First, there was Haley Barbour, the good ol' boy Mississippi governor, who was widely expected to run – even by his own staff – right up until the moment he pulled out. Then, Donald Trump's bizarre campaign fired itself. Finally, Mike Huckabee, who topped a lot of Republican polls and was favourite to win Iowa, declared: "All the factors say go, but my heart says no."
Which leads one to wonder: who might be next to take a dive and pull out before they even get in?
Sarah Palin looks a good bet.
The media is still gagging for her to go for it, especially as other colourful candidates who are fun to follow step aside. This week, the political blogosphere got all excited about a potential Palin run after she sent out a direct mail appeal for her SarahPAC fundraising group. It contained the magic words:
"Now you and I must fix our eyes on 2012. Our goal is to take back the White House and the Senate."
But that was about it. When the whole thing was read, the mailing seemed pretty standard and focused on helping other conservatives to run – not on building up Palin's own credentials. Which is exactly what Palin's SarahPAC is intended to do. For anyone desperately looking for signs Palin was prepping for her own campaign, it offered pretty thin pickings.
Which should surprise no one. While a Republican victory in 2012 is far from impossible, it does not look easy. It especially does not look easy for Palin. She is rising in the polls again, post-Huckabee, with a recent Gallup survey putting her just behind former Massachusetts Governor Mitt Romney. But much of that appeal is based on her name recognition alone, which in an increasingly narrow and little-known field counts for more and more, even as it is worth less and less.
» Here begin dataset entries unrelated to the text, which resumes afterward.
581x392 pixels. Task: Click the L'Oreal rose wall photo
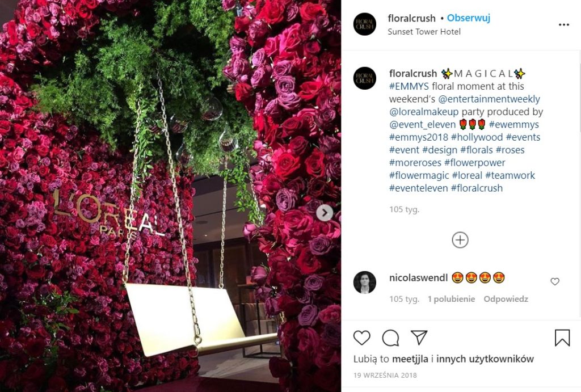(x=170, y=196)
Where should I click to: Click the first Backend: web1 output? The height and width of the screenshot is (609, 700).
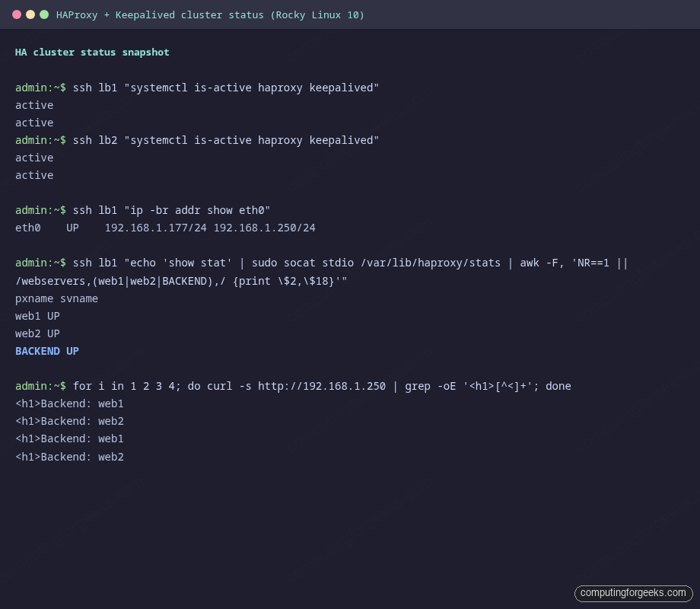69,403
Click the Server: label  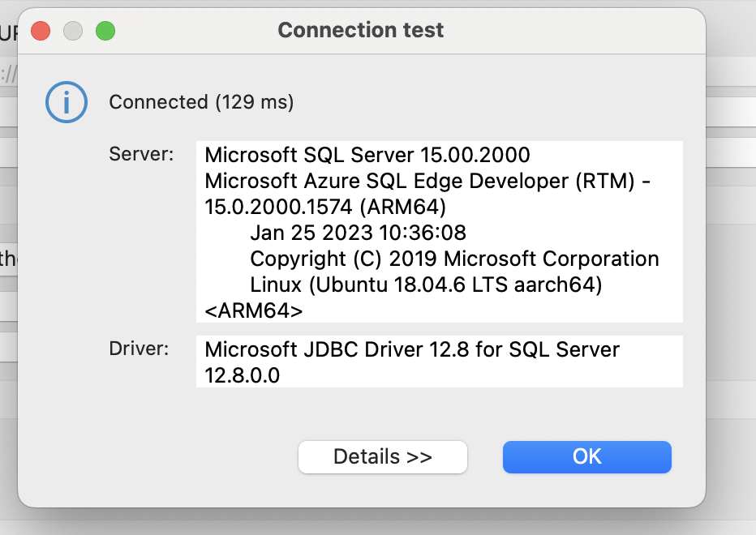coord(141,154)
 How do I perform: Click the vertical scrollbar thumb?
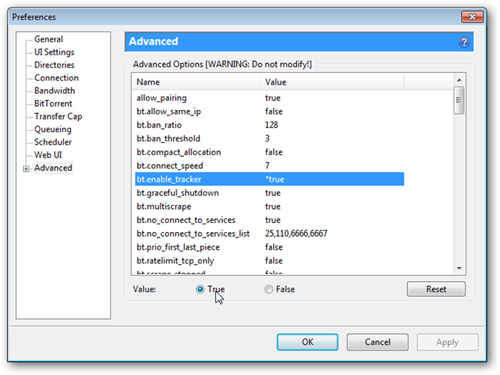point(459,100)
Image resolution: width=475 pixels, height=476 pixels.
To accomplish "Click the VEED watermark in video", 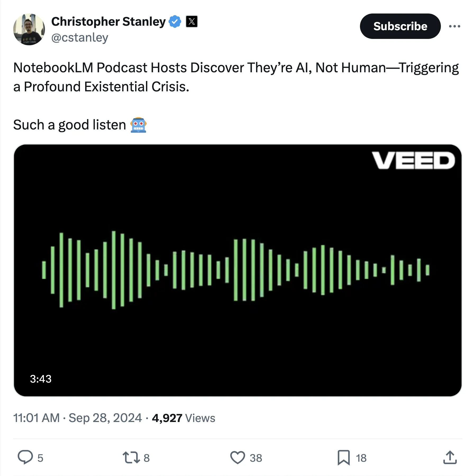I will coord(413,160).
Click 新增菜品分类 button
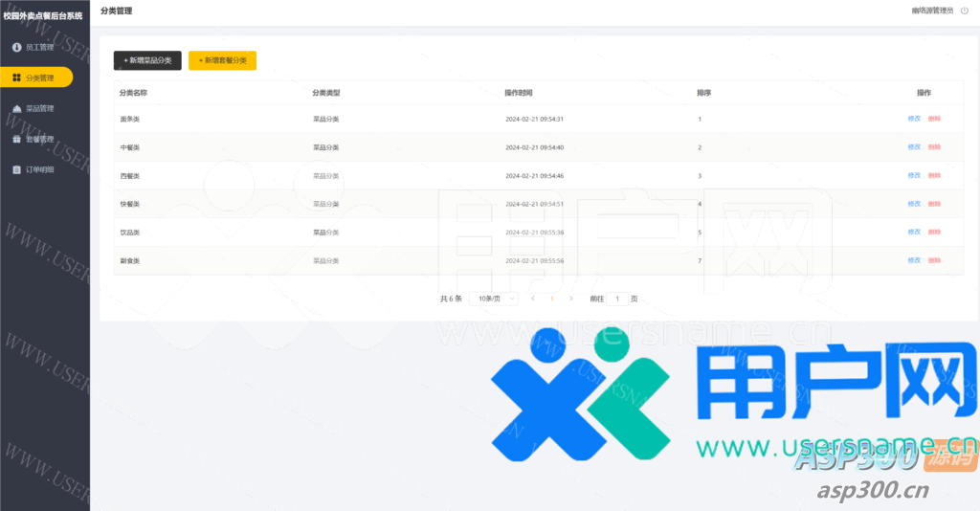 click(147, 60)
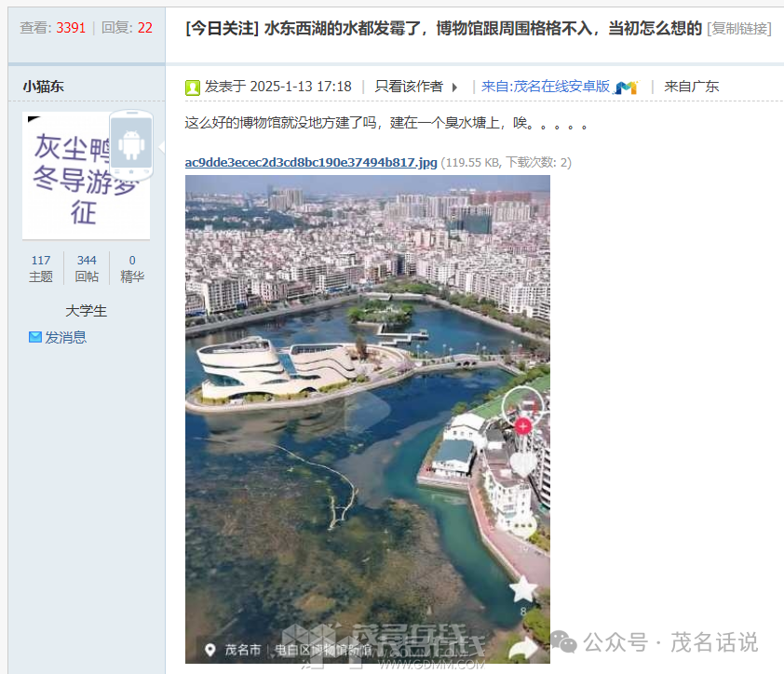784x674 pixels.
Task: Click the location pin icon beside 茂名市
Action: (x=210, y=650)
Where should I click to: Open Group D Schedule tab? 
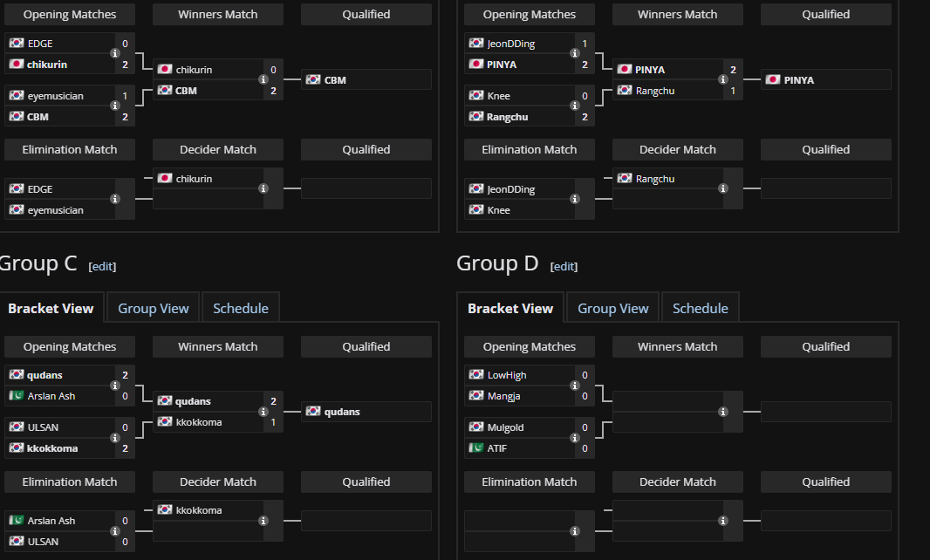[x=701, y=308]
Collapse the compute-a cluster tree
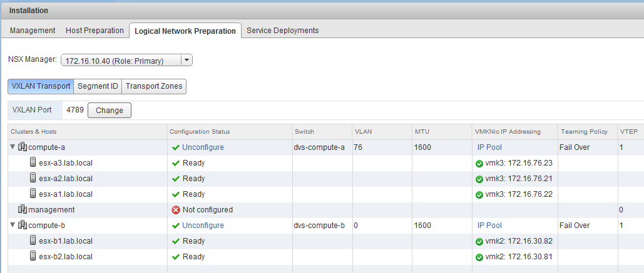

In those terms, Palin getting just 18% support hardly makes her formidable.
She remains a divisive figure, like Barbour or Trump, who could appeal to a narrow but loud section of the Republican party, but who knows winning the vital middle ground is going to be a hard stretch. Indeed, Palin has noticeably faded away from American public life in recent months. In the wake of her ill-thought out comments about a "blood libel" in the wake of the shooting of Arizona Congresswoman Gaby Giffords, Palin has kept a low profile. She still posts updates on her Facebook page, or gives interviews, or sends emails to friendly journalists, but she is not the hot topic of national conversation that she was for much of 2010.
It seems likely Palin is surveying the same political landscape that Barbour, Trump and Huckabee saw – and is drawing some of their negative conclusions. She has little appetite for the nitty-gritty hardcore campaigning in Iowa and New Hampshire that the genuinely committed candidates – like Romney, Tim Pawlenty, New Gingrich and Rick Santorum – are already doing and which lasts for months on end. Palin also knows from her own experience how brutal the scrutiny of the media will be for any leading Republican candidate and, perhaps, especially for her. But if she runs, she won't be able to avoid it. The national press will camp out in Wasilla, yet again. She will not want that.
Like Huckabee, she has became rich and famous on the back of the failed 2008 campaign. Books, speeches and TV shows seem to offer a lot of power without any of the tiresome reality of running for office. Especially in a race that looks so hard to win.
Also, if she loses – either the nomination race or against Obama – she will seriously tarnish her credibility. America will forgive many things, but a two-time loser? Not so much. Better to be a might-have-been than a never-was.
Of course, she may surprise us all. Perhaps Palin will jump in to a contest in which she will be the undoubted rockstar. But my wager is no. She'll keep everyone guessing for a while longer and then join the list of Republican big names who have already decided to sit out this fight.